### [TEXT EXCERPT]
◇ ◇ ◇ ◇

According to the Wall Street Journal, after some talk, Biden has now decided to drop the amount and hopefully write off $10,000 of student debt for each individual borrower.
While this is just speculation, according to the Daily News, Biden is currently working on gaining legislative approval towards student debt relief.
When asked about her opinion on the idea of relieving those with the burdens of student debt, Suffolk University student Sarah Ross said, “I’m all for it. I think it would help a lot of people out. That money could be put into our futures rather than our forming or tuition. It would probably relieve a lot of stress for a lot of people.”
The debate on if Biden can even do such a thing has been a hot topic in congress since he extended the collections back in January.
Due to the fact that there would be canceling large sums of money, there have been some issues getting certain legislators on board.
However, there has been some talk among the senate that if Biden desired, it is possible that he is able to do this on his own through executive order.
“Our team is reviewing whether there are any steps he can take through executive action and he would welcome the opportunity to sign a bill sent to him by Congress,” White House Press Secretary Jen Psaki tweets.
The debate continues between the Senate’s democratic leaders and other progressive groups on whether or not this could be considered illegal.

◇ ◇ ◇ ◇

### [TASKS AND EXERCISES]
- 1) Answer these questions from the passage on student debt relief.
(a) According to the Wall Street Journal, how much student debt does Biden hope to write off for each individual borrower?
(b) Which university does Sarah Ross attend?
(c) Who tweeted that the team is reviewing whether there are any steps that can be taken through executive action?
- 2) Carry on the passage on student debt relief from its last sentence, keeping to its subject and tone.

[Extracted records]
◇ ◇ ◇ ◇

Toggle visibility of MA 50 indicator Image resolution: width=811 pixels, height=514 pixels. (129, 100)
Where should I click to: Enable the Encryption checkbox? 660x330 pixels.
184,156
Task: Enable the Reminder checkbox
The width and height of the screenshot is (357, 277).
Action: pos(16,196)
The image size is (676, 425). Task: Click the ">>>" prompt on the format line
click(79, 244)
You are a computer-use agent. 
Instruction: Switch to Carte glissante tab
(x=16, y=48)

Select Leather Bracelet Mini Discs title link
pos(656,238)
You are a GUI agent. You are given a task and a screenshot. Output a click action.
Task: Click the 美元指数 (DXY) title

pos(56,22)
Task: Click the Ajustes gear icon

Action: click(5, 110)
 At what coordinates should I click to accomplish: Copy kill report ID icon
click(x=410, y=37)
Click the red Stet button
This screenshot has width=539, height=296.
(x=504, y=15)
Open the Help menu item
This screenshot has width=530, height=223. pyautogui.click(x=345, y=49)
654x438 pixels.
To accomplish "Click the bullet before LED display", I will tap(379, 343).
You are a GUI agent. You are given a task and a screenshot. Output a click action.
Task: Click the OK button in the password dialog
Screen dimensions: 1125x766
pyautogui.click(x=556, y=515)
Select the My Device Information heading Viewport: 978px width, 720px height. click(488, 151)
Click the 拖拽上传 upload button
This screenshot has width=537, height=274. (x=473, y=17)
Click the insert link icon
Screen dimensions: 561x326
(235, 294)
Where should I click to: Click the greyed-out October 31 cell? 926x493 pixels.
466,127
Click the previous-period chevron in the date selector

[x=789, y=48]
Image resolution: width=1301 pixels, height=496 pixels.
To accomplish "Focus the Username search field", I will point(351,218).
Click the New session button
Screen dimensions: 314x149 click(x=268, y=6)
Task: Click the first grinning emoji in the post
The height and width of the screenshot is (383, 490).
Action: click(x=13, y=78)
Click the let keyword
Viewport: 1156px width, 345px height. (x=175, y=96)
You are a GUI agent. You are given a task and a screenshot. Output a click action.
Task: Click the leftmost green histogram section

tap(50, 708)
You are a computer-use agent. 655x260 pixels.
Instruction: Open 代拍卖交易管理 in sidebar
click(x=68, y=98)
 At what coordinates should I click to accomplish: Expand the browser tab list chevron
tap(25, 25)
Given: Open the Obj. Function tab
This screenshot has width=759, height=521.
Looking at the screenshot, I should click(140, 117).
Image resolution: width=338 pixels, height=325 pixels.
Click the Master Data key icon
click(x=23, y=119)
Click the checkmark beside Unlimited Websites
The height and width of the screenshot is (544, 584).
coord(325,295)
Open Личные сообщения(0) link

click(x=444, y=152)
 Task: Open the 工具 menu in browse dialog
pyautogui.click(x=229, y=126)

◇ ◇ ◇ ◇

### [ANSWER LIST]
- 1)
(a) $10,000
(b) Suffolk University
(c) White House Press Secretary Jen Psaki

- 2)
According to the Wall Street Journal, many feel that the idea raises questions about those outside of the requirements of the cancellation.
There has been much talk about whether or not this idea would be fair to students who have already paid back their student debt, or even to the people who do not attend college.
Throughout the country, federal student debt has the most impact on American citizens than any other household credit. There are about 43 million Americans who owe $1.6 trillion in federal student debt, as said by the Wall Street Journal.
With the possibility of financial relief for many, those who are specifically at private institutions could benefit even more so than others.
Suffolk student Hanna Gleason said, “With Suffolk being a private school, federal student debt relief would help students a lot since there is less aid and scholarships provided to students each year.”
The idea is still under review, but passing this bill would provide relief for millions of Americans during the COVID-19 pandemic.